Stretching clusters has been possible since Windows 2000, making use of partners. WS2016 makes it possible to do this without those partners, and it’s more than just HA, but also a DR solution. There is built-in volume replication so you don’t need to use SAN or 3rd-party replication technologies, and you can use different storage systems between sites.
Assuming: You know about clusters already – not enough time to cover this.
Goal: To use clusters for DR, not just HA.
RTO & RPO
- RTO: Accepted amount of time that services are offline
- RPO: Accepted amount of data loss, measured in time.
- Automated failover: manual invocation, but automated process
- Automatic failover: a heartbeat failure automatically triggers a failure
- Stretch clusters can achieve low RPO and RTO
- Can offer disaster avoidance (new term) ahead of a predicted disaster. Use clustering and Hyper-V features to move workloads.

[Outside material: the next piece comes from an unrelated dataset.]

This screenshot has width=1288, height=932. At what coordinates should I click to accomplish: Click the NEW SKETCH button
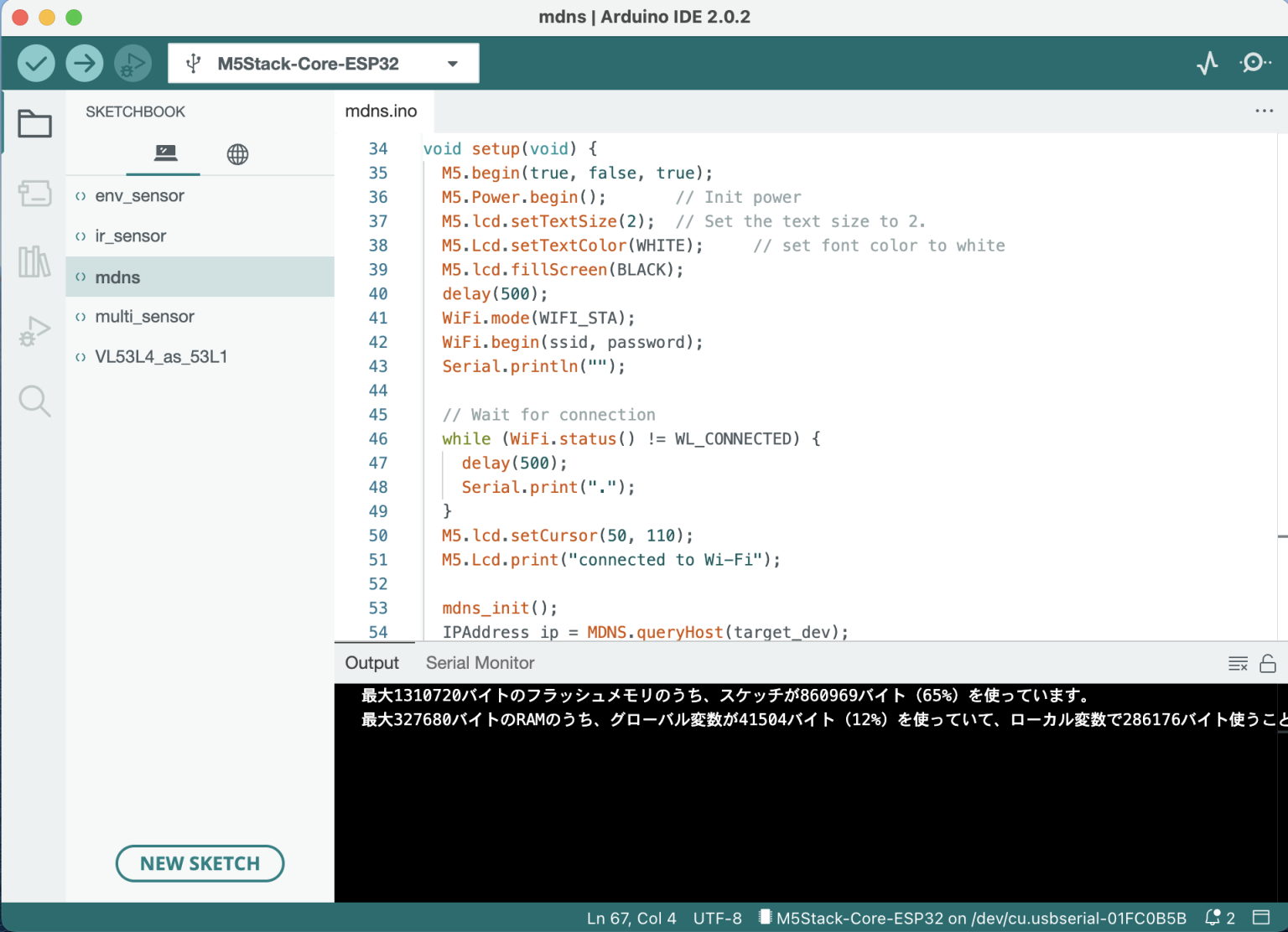(200, 863)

- Stretch cluster. What used to be aclled a multi-site cluster, metro cluster or geo cluster.
Stretch Cluster Network Considerations
Clusters are very aggressive out of the box: once per second heartbeat and 5 missed heartbeats = failover. PowerShell = (Get-Cluster).SameSubnetThreshold = 10 and (Get-Cluster).CrossSubnetThreshold = 20
Different data centers = different subnets. They are using Network Name Resources for things like file shares which are registered in DNS depending on which site the resource is active in. The NNR has IP address A and IP Address B. Note that DNS registrations need to be replicated and the TTL has to expire. If you failover something like a file share then there will be some time of RTO depending on DNS stuff.
If you are stretching Hyper-V clusters then you can use HNV to abstract the IPs of the VMs after failover.
Another strategy is that you prefer local failover. HA scenario is to failover locally. DR scenario is to failover remotely.
You can stretch VLANs across sites – you network admins will stop sending you XMas cards.
There are network abstraction devices from the likes of Cisco, which offer the same kind of IP abstraction that HNV offers.
(Get-Cluster).SecurityLevel =2 will encrypt cluster traffic on untrusted networks.
When nodes cannot talk to each other then they need a way to reconcile who stays up and who “shuts down” (cluster activities). Votes are assigned to each node and a witness. When a site fails then a large block of votes disappears simultaneously. Plan for this to ensure that quorum is still possible.
In a stretch cluster you ideally want a witness in site C via independent network connection from Site A – Site B comms. The witness is available even if one site goes offline or site A-B link goes down. This witness is a file share witness. Objections: “we don’t have a 3rd site”.
In WS2016, you can use a cloud witness in Azure. It’s a blob over HTTP in Azure.
Demo: Created a storage account in Azure. Got the key. A container contains a sequence number, just like a file share witness. Configures a cluster quorum as usual. Chooses Select a Witness, and slect Configure a Cloud Witness. Enters the storage account name and pastes in the key. Now the cluster starts using Azure as the 3rd site witness. Very affordable solution using a teeny bit of Azure storage. The cluster manages the permissions of the blob file. The blob stores only a sequence number – there is no sensitive private information. For an SME: a single Azure credit ($100) might last a VERY long time. In testing, they haven’t been able to get a charge of even $0.01 per cluster!!!!
Clustering in WS2012 R2 can survive a 50% loss of votes at onces. One site is automatically elected to win. It’s random by default but you can configure it. You can configure manual failover between sites. You do this by manually toggling the votes in the DR site – remove the votes from DR site nodes. You can set preferred owners for resources too.
Elden hands over to Ned. Ned will cover Storage Replica. I have to leave at this point … but Ned is covering this topic in full length later on today.